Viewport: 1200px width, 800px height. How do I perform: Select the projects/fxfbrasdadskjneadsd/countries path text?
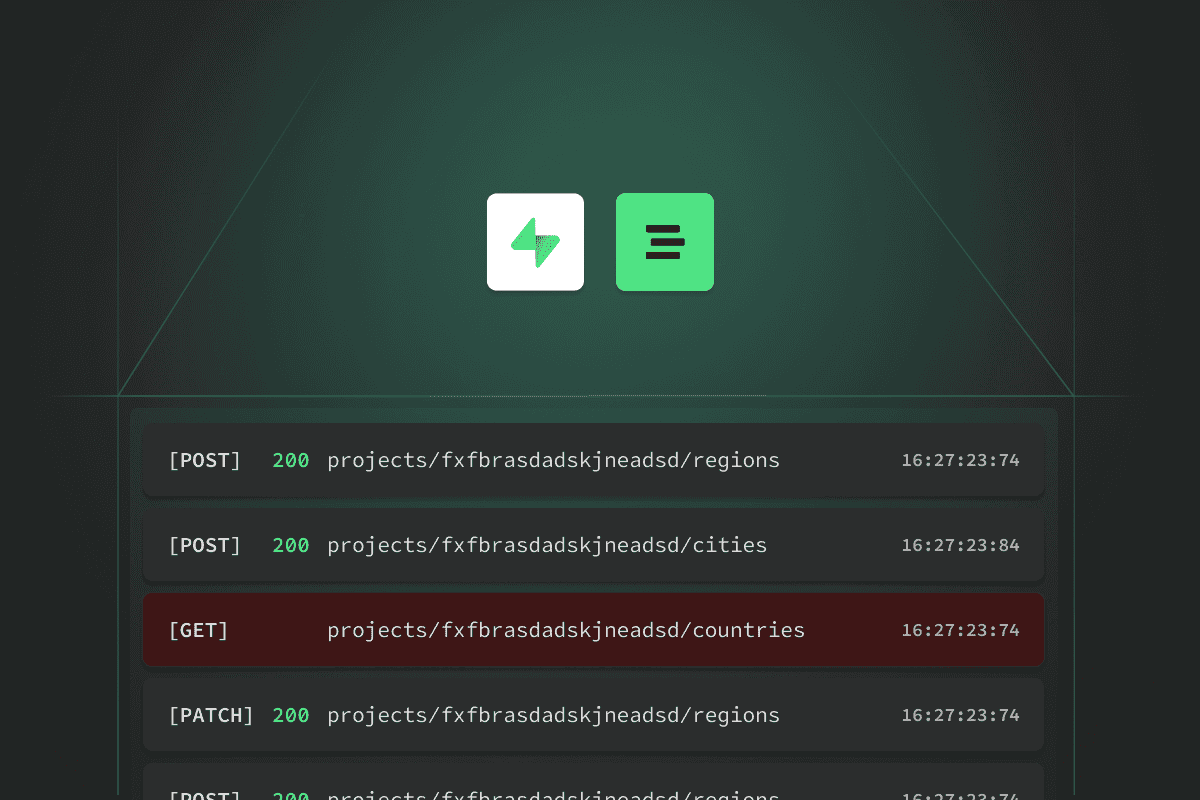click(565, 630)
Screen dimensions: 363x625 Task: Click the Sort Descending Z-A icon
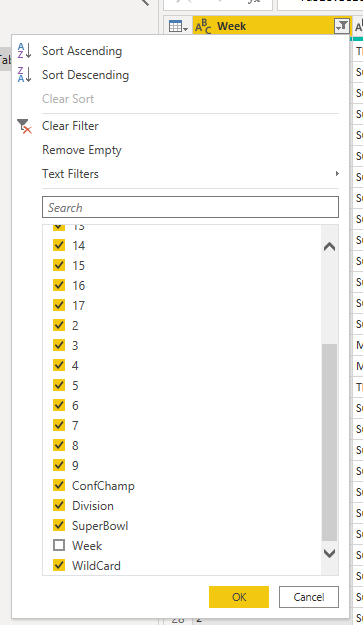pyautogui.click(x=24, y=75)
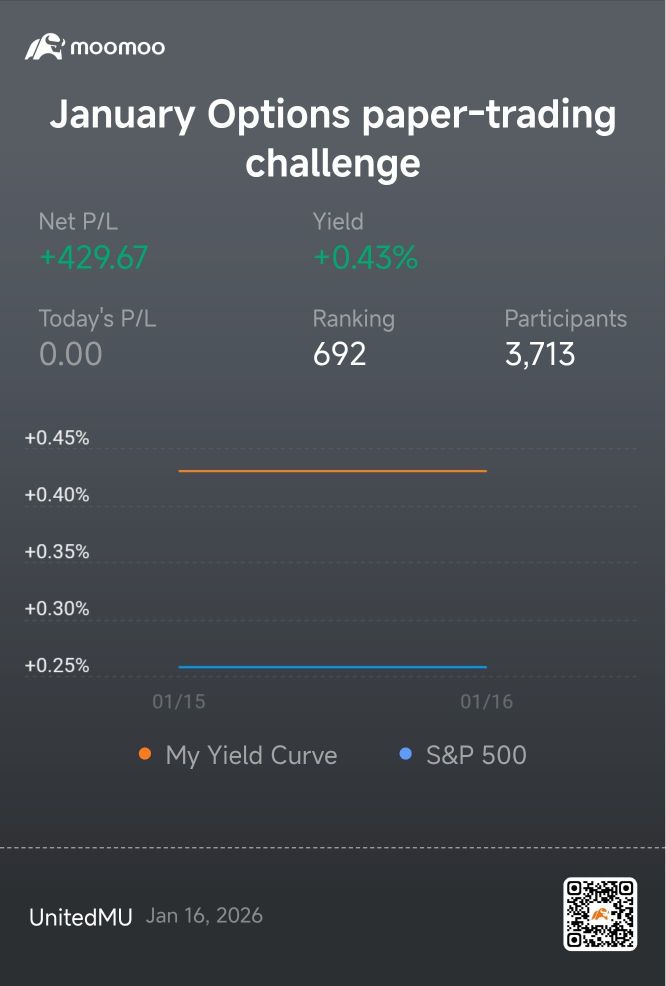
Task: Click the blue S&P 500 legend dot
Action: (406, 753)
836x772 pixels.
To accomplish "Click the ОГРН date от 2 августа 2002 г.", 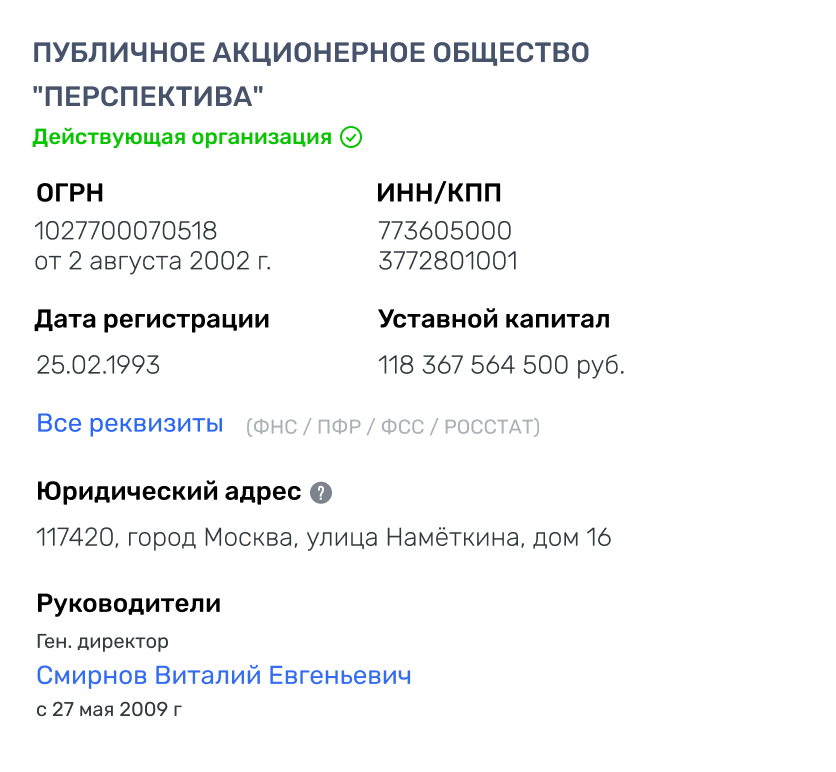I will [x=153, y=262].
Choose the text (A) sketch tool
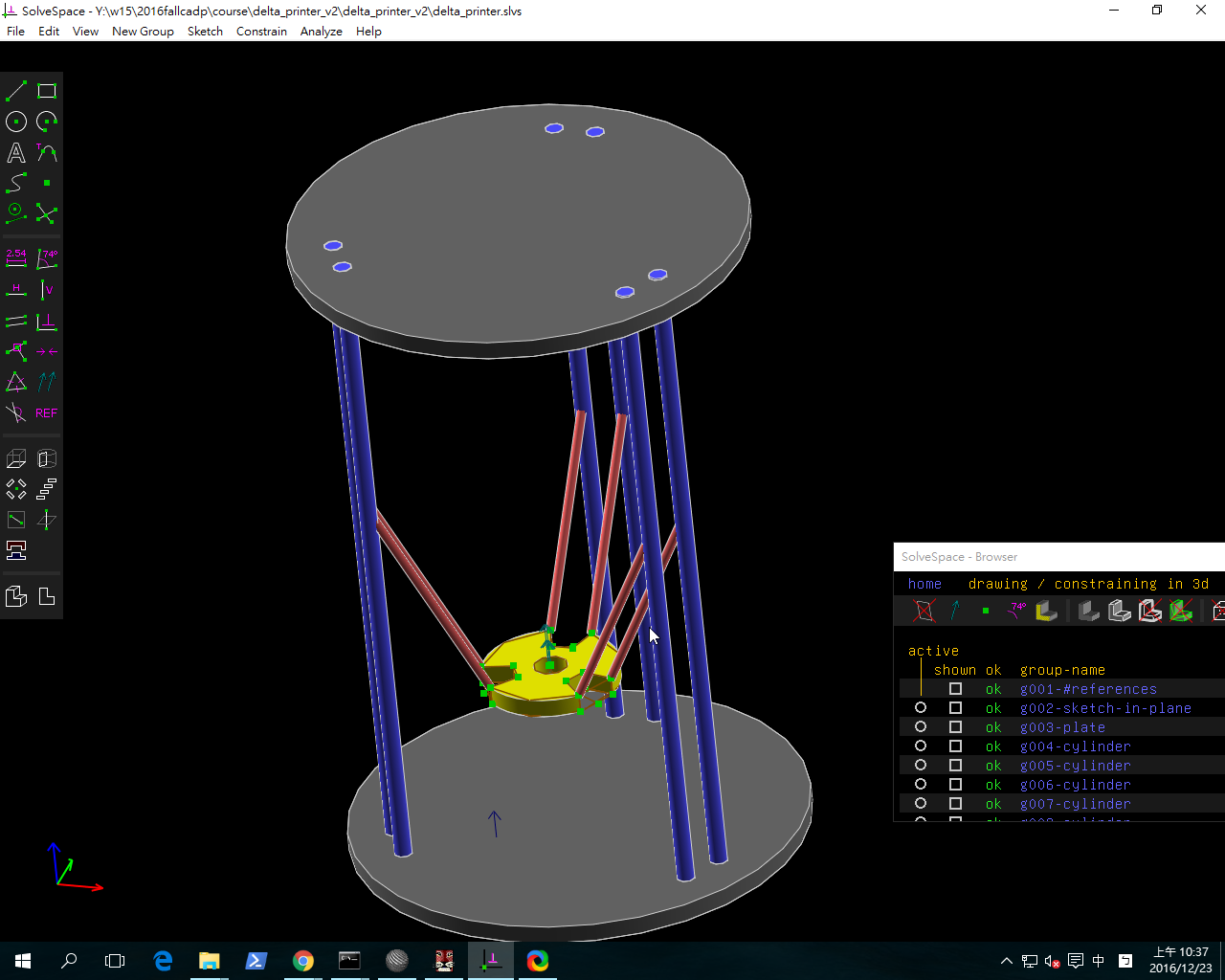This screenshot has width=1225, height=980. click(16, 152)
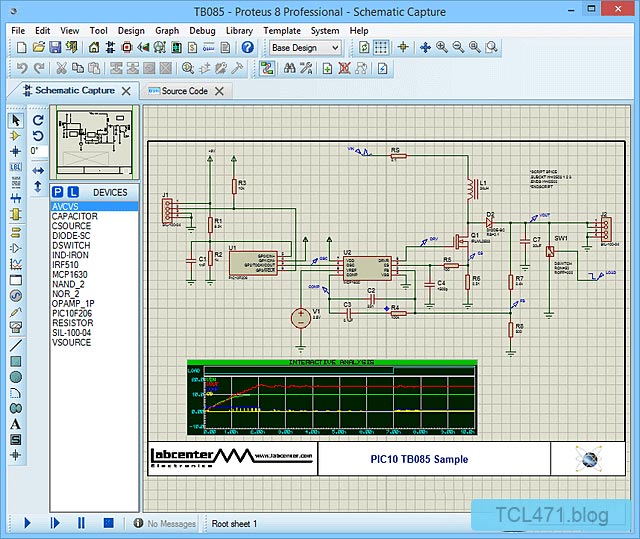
-*-*-
- [WHAT THIS TASK INVOLVES] Print only the lines from the opening line of the listing to the line containing "836x772 pixels.", inclusive, exactly as they appear and without pictures.

- [WRITTEN RESPONSE]
Viewport: 1200px width, 800px height. How do I perform: Select the projects/fxfbrasdadskjneadsd/countries path text?
click(565, 630)
Screen dimensions: 363x625 Task: Click the Sort Descending Z-A icon
pyautogui.click(x=24, y=75)
Task: Click the blue S&P 500 legend dot
Action: (406, 753)
836x772 pixels.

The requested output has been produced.